Task prompt: With every line kept intact, print the entries that appear below.

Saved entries

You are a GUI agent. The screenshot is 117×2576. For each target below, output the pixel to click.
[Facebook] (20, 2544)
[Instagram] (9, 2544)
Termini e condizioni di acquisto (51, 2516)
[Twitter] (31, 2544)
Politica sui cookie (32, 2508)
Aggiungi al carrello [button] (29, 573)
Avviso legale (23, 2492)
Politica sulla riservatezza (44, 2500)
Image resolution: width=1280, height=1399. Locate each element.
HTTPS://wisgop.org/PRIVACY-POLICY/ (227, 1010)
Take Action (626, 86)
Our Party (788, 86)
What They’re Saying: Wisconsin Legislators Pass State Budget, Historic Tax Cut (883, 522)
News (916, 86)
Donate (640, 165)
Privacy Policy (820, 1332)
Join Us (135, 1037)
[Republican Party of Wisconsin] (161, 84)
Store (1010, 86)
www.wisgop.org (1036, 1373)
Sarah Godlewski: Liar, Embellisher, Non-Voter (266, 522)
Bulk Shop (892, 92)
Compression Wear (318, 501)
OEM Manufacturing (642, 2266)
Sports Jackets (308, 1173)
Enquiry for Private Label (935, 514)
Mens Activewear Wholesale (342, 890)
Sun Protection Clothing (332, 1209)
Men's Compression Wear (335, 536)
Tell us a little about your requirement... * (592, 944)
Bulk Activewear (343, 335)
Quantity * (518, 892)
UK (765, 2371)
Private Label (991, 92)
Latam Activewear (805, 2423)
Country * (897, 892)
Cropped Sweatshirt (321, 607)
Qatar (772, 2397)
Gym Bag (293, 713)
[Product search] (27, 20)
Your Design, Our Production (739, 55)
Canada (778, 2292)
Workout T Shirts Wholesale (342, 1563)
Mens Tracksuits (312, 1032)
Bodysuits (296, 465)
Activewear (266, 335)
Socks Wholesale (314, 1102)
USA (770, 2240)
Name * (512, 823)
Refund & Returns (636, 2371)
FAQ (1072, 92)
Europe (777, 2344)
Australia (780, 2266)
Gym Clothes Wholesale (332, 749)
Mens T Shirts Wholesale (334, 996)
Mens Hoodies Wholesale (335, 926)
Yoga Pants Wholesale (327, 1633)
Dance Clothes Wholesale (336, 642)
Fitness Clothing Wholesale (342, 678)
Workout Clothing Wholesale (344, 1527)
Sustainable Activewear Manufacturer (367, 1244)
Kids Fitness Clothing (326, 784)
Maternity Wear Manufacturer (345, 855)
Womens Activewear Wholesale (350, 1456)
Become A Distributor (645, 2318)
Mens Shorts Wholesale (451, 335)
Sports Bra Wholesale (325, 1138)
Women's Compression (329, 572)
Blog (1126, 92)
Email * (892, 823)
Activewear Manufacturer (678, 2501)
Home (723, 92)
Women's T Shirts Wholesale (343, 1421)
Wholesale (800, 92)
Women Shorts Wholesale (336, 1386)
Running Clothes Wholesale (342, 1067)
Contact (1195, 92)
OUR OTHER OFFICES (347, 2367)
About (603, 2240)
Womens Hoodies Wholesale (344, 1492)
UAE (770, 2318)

Written reply:
You are a GUI agent. The screenshot is 117×2576. For each target below, output the pixel to click.
[Facebook] (20, 2544)
[Instagram] (9, 2544)
Termini e condizioni di acquisto (51, 2516)
[Twitter] (31, 2544)
Politica sui cookie (32, 2508)
Aggiungi al carrello [button] (29, 573)
Avviso legale (23, 2492)
Politica sulla riservatezza (44, 2500)
Image resolution: width=1280, height=1399. Locate each element.
HTTPS://wisgop.org/PRIVACY-POLICY/ (227, 1010)
Take Action (626, 86)
Our Party (788, 86)
What They’re Saying: Wisconsin Legislators Pass State Budget, Historic Tax Cut (883, 522)
News (916, 86)
Donate (640, 165)
Privacy Policy (820, 1332)
Join Us (135, 1037)
[Republican Party of Wisconsin] (161, 84)
Store (1010, 86)
www.wisgop.org (1036, 1373)
Sarah Godlewski: Liar, Embellisher, Non-Voter (266, 522)
Bulk Shop (892, 92)
Compression Wear (318, 501)
OEM Manufacturing (642, 2266)
Sports Jackets (308, 1173)
Enquiry for Private Label (935, 514)
Mens Activewear Wholesale (342, 890)
Sun Protection Clothing (332, 1209)
Men's Compression Wear (335, 536)
Tell us a little about your requirement... * (592, 944)
Bulk Activewear (343, 335)
Quantity * (518, 892)
UK (765, 2371)
Private Label (991, 92)
Latam Activewear (805, 2423)
Country * (897, 892)
Cropped Sweatshirt (321, 607)
Qatar (772, 2397)
Gym Bag (293, 713)
[Product search] (27, 20)
Your Design, Our Production (739, 55)
Canada (778, 2292)
Workout T Shirts Wholesale (342, 1563)
Mens Tracksuits (312, 1032)
Bodysuits (296, 465)
Activewear (266, 335)
Socks Wholesale (314, 1102)
USA (770, 2240)
Name * (512, 823)
Refund & Returns (636, 2371)
FAQ (1072, 92)
Europe (777, 2344)
Australia (780, 2266)
Gym Clothes Wholesale (332, 749)
Mens T Shirts Wholesale (334, 996)
Mens Hoodies Wholesale (335, 926)
Yoga Pants Wholesale (327, 1633)
Dance Clothes Wholesale (336, 642)
Fitness Clothing Wholesale (342, 678)
Workout Clothing Wholesale (344, 1527)
Sustainable Activewear Manufacturer (367, 1244)
Kids Fitness Clothing (326, 784)
Maternity Wear Manufacturer (345, 855)
Womens Activewear Wholesale (350, 1456)
Become A Distributor (645, 2318)
Mens Shorts Wholesale (451, 335)
Sports Bra Wholesale (325, 1138)
Women's Compression (329, 572)
Blog (1126, 92)
Email * (892, 823)
Activewear Manufacturer (678, 2501)
Home (723, 92)
Women's T Shirts Wholesale (343, 1421)
Wholesale (800, 92)
Women Shorts Wholesale (336, 1386)
Running Clothes Wholesale (342, 1067)
Contact (1195, 92)
OUR OTHER OFFICES (347, 2367)
About (603, 2240)
Womens Hoodies Wholesale (344, 1492)
UAE (770, 2318)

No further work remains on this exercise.